Hernandez waited a few months to attempt to cross the border again, determined to finally stay in the States.
He adjusted to life in the United States quickly by eating unfamiliar food although he bought Mexican foods such as chiles from a store called Casa Moneo, a Spanish store that sold imported food from Spain.“Although there probably was [tortillas], we didn’t know… [Casa Moneo] also sold lots of Mexican food; I used to go there for beer when it was not widely available. That is where we bought out tomatoes and chiles.”
He lived in various places in New York when he arrived, like in Delancey Street where he resided for three weeks, then moved to El Barrio, then the Upper West Side, then the Bronx and finally to Harlem.
When he lived in El Barrio, Hernandez met his two Puerto Rican neighbors, Maria Mercedes Gutierrez and her sister Cecilia. Despite Hernandez being married in Mexico and his family residing there, Hernandez and Gutierrez got married in1979. Hernandez’s distant relatives who resided in New York knew about Hernandez’s affair and told relatives who lived in Oaxaca where his wife and kids found out about his infidelity.
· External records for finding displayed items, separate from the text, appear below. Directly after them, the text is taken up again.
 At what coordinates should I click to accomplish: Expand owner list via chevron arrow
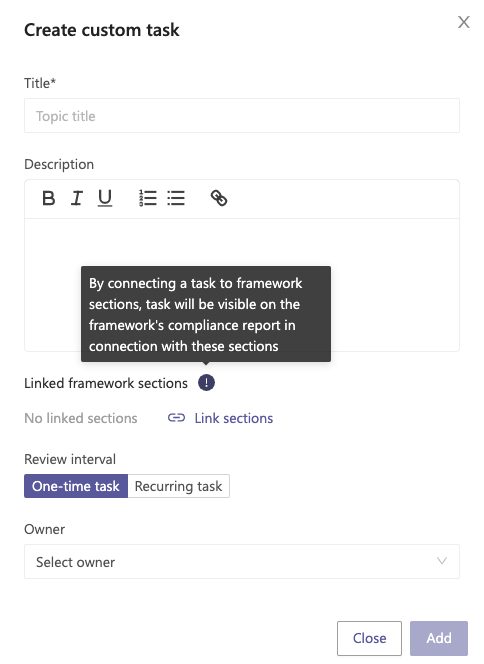(442, 561)
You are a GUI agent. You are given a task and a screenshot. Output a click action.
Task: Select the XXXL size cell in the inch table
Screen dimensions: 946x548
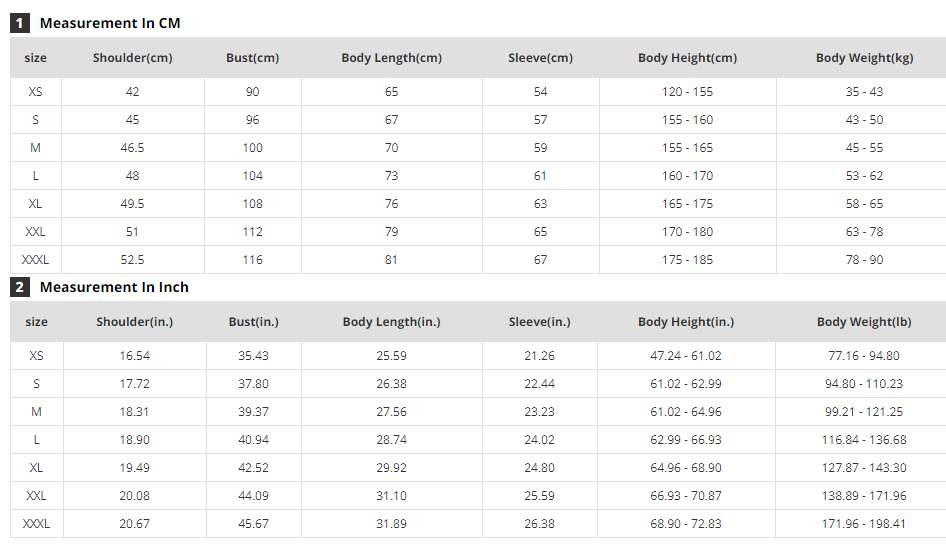click(x=36, y=524)
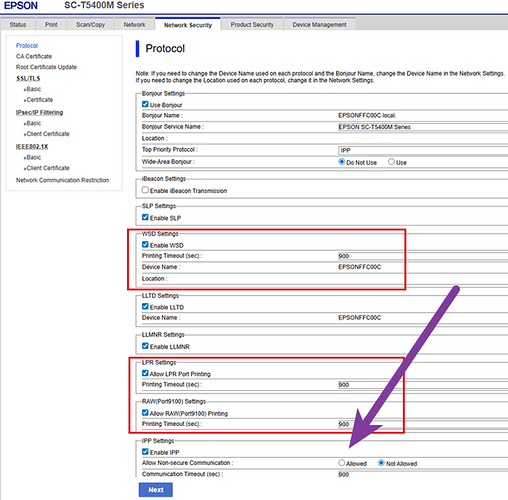The height and width of the screenshot is (500, 508).
Task: Open the Product Security tab
Action: point(252,25)
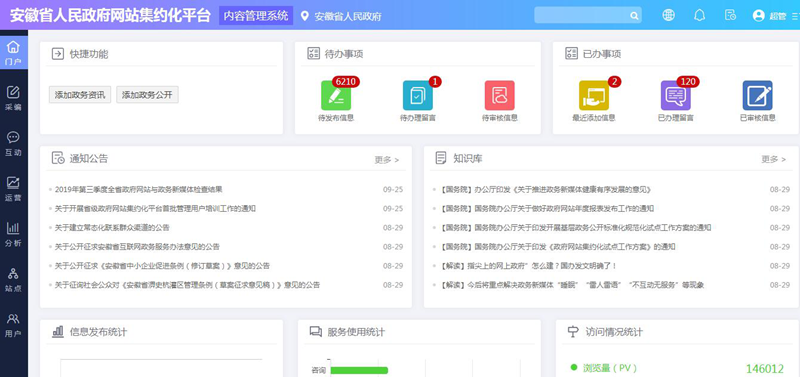
Task: Open the 超管 user account menu
Action: click(x=769, y=15)
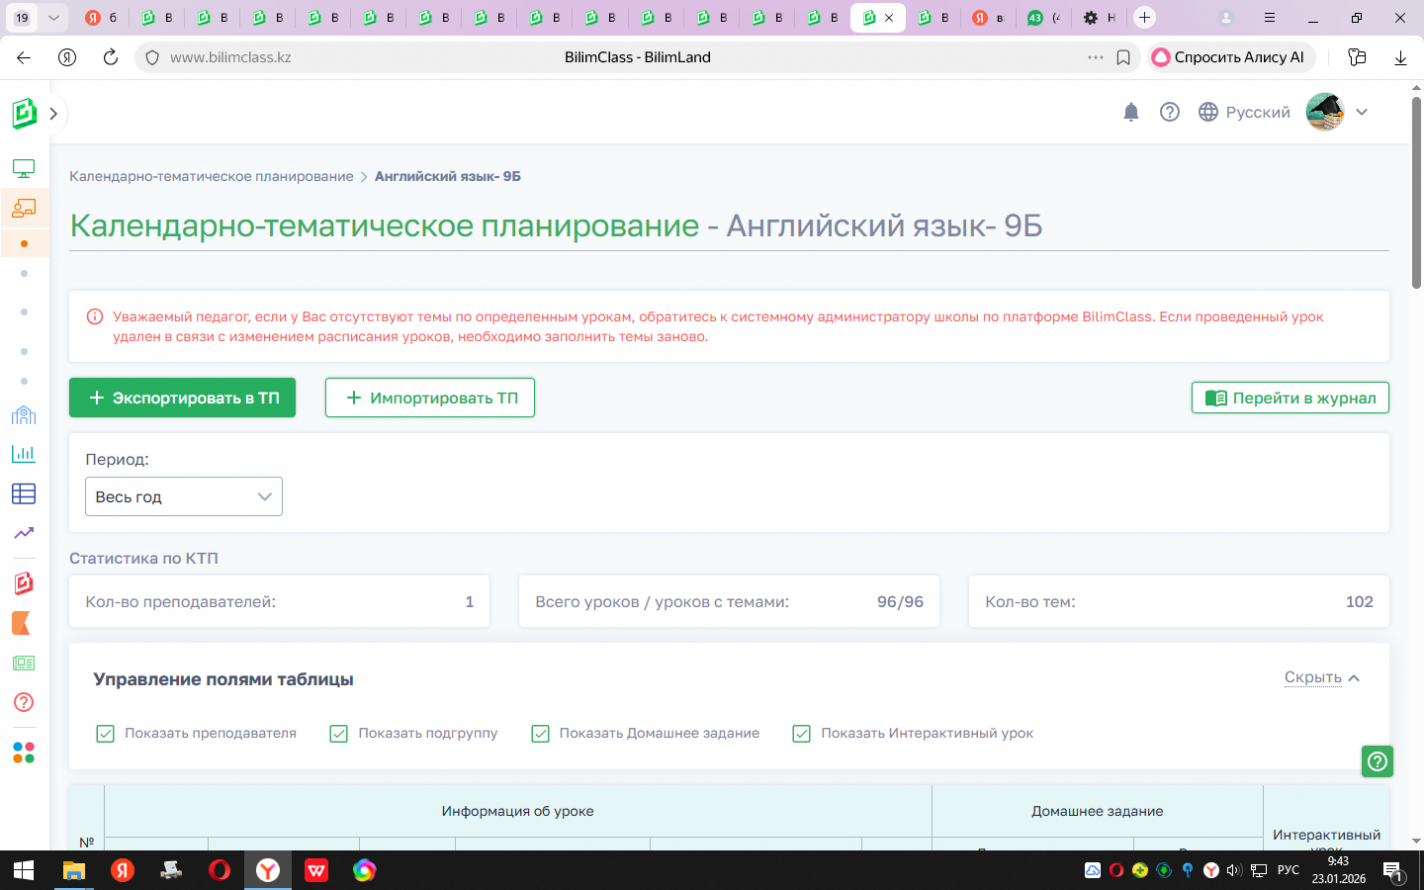The height and width of the screenshot is (890, 1424).
Task: Click Календарно-тематическое планирование breadcrumb link
Action: click(x=211, y=176)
He, however, did not plan to marry in the United States. “I didn’t think I was going to marry again. I married because I was still illegal and Maria Mercedes wanted to help me fix my papers.”
Although he has lived in New York for a long time, he has never experienced any racism. “I have never suffered from that. Many times people tried to rob me. Gangs were [outside of the building] when I came from work because I worked at night time,” he said.
He added, “One day they were trying to rob me, but they didn’t say anything to me. I came home safe. Two or three times they tried to rob me, but nothing has happened.”
Hernandez lives a simple life and follows the same routine everyday. “He wakes up early in the morning at 5 o’clock and turns on the radio to play Mexican songs. I got used to it. He has a schedule and he follows it,” Gutierrez said.
When asked if they get along with each other, Gutierrez said, “Yes, we get along, but we live our lives separately.” She refers to not spending time with each other mostly because Hernandez spends more time at his family’s households (his children whom he left back in Oaxaca) on the weekends and on holidays although they live together in the same household.
Now 79-year-old Hernandez has retired from his job as a pizza cook and stays at home, watching TV, going to his regular checkups and going outside for long walks. He has seven children living in New York and currently lives with his two youngest daughters and his wife. But, he says, “I plan to go back to Mexico. I plan to stay over there. I don’t plan to die here and be here.”